#### SUPPLIED DATA

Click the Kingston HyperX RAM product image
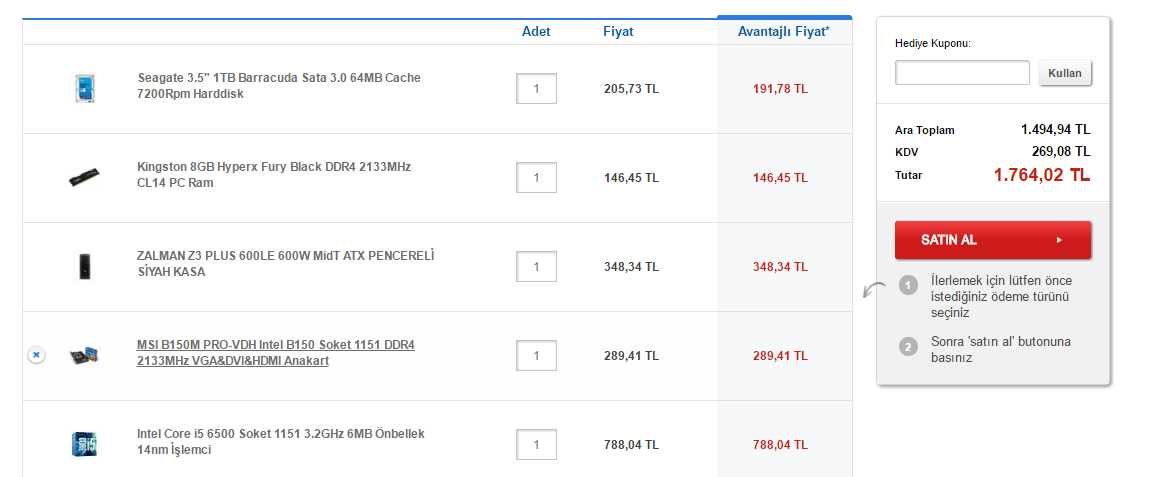The image size is (1172, 477). pos(84,178)
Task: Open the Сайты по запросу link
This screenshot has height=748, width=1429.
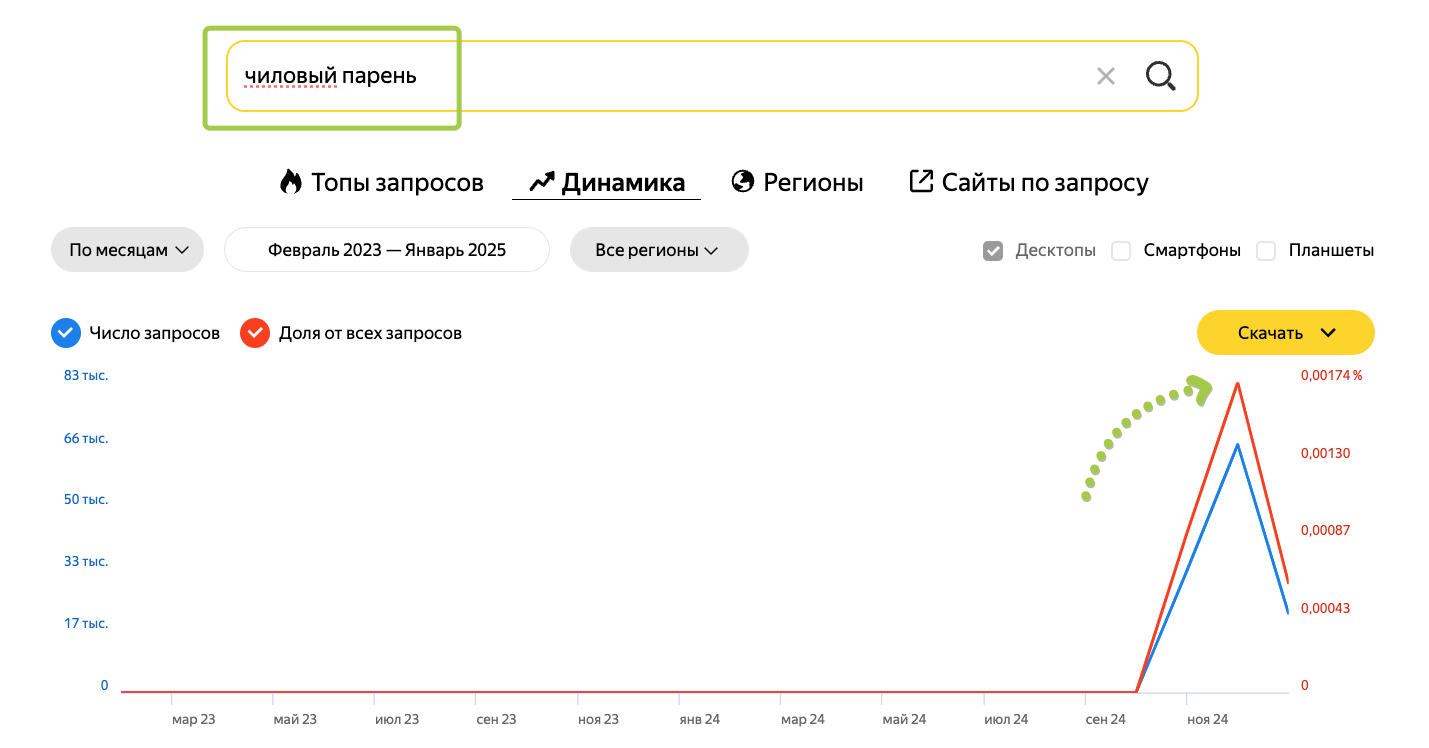Action: pyautogui.click(x=1044, y=183)
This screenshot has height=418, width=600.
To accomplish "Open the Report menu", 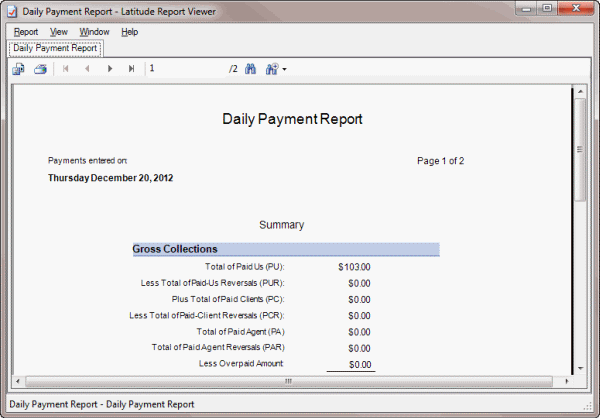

########

ACTIVITY: Your reply should hold only the lines from the one that contains "This screenshot has height=748, width=1429." through the last line of the records above, exact and complete, and no pictures.

ANSWER TO THIS TASK:
This screenshot has height=748, width=1429.
Action: pyautogui.click(x=1044, y=183)
This screenshot has height=418, width=600.
To accomplish "Open the Report menu", 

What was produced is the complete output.